Fenway is a Delaware limited partnership associated with Fenway Partners, Inc. (Fenway Partners), a private equity firm that invests in numerous different businesses, including other transportation-related entities, through various limited partnerships and other investment entities. Fenway Partners has $2.1 billion under management. Fenway owns over 70% of the stock of Coach America.

Coach America, a noncarrier Delaware corporation, controls 29 motor carriers of passengers through its subsidiaries, Coach America Group, Inc., and KBUS Holdings, LLC.[2]

Lakefront, an Ohio corporation, is a federally regulated motor carrier (USDOT Number 120685 and ICC MC/MX 121599) that provides interstate and intrastate passenger transportation service. All of the issued and outstanding stock of Lakefront is owned by Jack Goebel, Mike Goebel, and Thomas Goebel, with a small number of preferred non-voting shares owned by other Goebel family members. Hopkins, an Ohio corporation, is also a federally regulated motor carrier (USDOT Number 1213222) that provides interstate and intrastate passenger transportation service. Hopkins is a sister company of Lakefront and is also owned by the Goebel family

Coach America will establish Lfrnt Acq Corp. (Lfrnt), a Delaware corporation and wholly owned subsidiary of Coach America. Lfrnt will purchase 100% of the issued and outstanding capital stock of Lakefront and Hopkins. Lfrnt will manage the newly acquired companies. No operating authorities will be transferred as a result of the transaction. Lakefront and Hopkins had gross operating revenues for the 12-month period ending December 31, 2007, greater than the $2 million threshold required for Board jurisdiction (combined gross revenues of approximately $34 million in 2007).

Under 49 U.S.C. 14303(b), the Board must approve and authorize a transaction found to be consistent with the public interest, taking into consideration at least: (1) The effect of the transaction on the adequacy of transportation to the public; (2) the total fixed charges that result; and (3) the interest of affected carrier employees.

Applicants have submitted information, as required by 49 CFR 1182.2, including the information to demonstrate that the proposed transaction is consistent with the public interest under 49 U.S.C. 14303(b). They state that the proposed transaction will have no impact on the adequacy of transportation services available to the public, that the proposed transaction will not have an adverse effect on total fixed charges, and that there will be no material adverse impact on the employees of the Coach America-controlled carriers. Additional information, including a copy of the application, may be obtained from the applicants' representative.

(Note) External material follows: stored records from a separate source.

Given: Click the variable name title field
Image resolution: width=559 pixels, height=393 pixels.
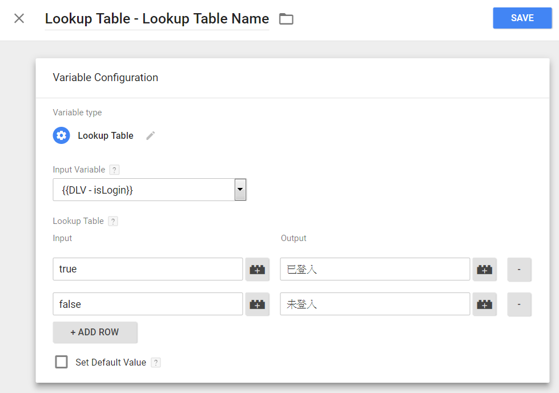Looking at the screenshot, I should [157, 19].
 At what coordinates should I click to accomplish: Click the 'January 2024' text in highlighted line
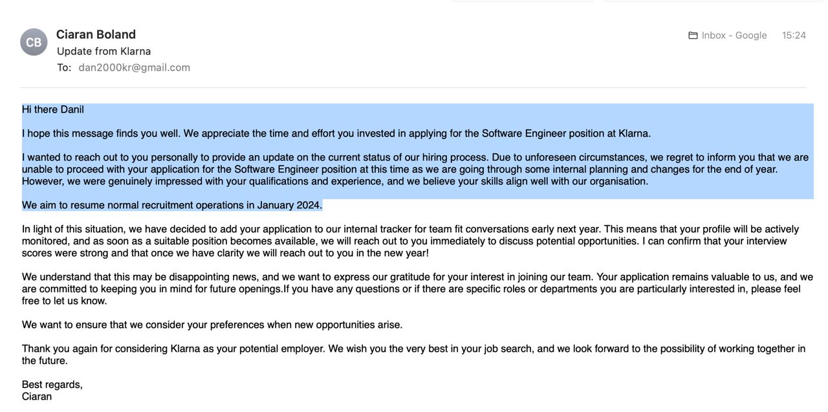point(289,205)
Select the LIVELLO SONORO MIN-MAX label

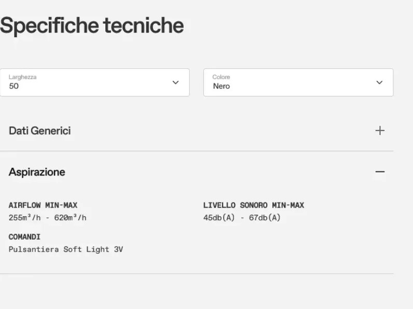(254, 205)
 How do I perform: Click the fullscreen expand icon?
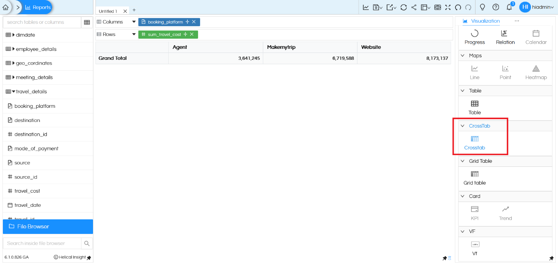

On the basis of the application, we find that the proposed acquisition of control is consistent with the public interest and should be authorized. If any opposing comments are timely filed, this finding will be deemed vacated, and unless a final decision can be made on the record as developed, a procedural schedule will be adopted to reconsider the application. See 49 CFR 1182.6(c). If no opposing comments are filed by the expiration of the comment period, this notice will take effect automatically and will be the final Board action.

Board decisions and notices are available on our Web site at: http://www.stb.dot.gov.

This decision will not significantly affect either the quality of the human environment or the conservation of energy resources.

It is ordered:

1. The proposed finance transaction is approved and authorized, subject to the filing of opposing comments.

2. If timely opposing comments are filed, the findings made in this notice will be deemed as having been vacated.

3. This notice will be effective April 11, 2008, unless timely opposing comments are filed.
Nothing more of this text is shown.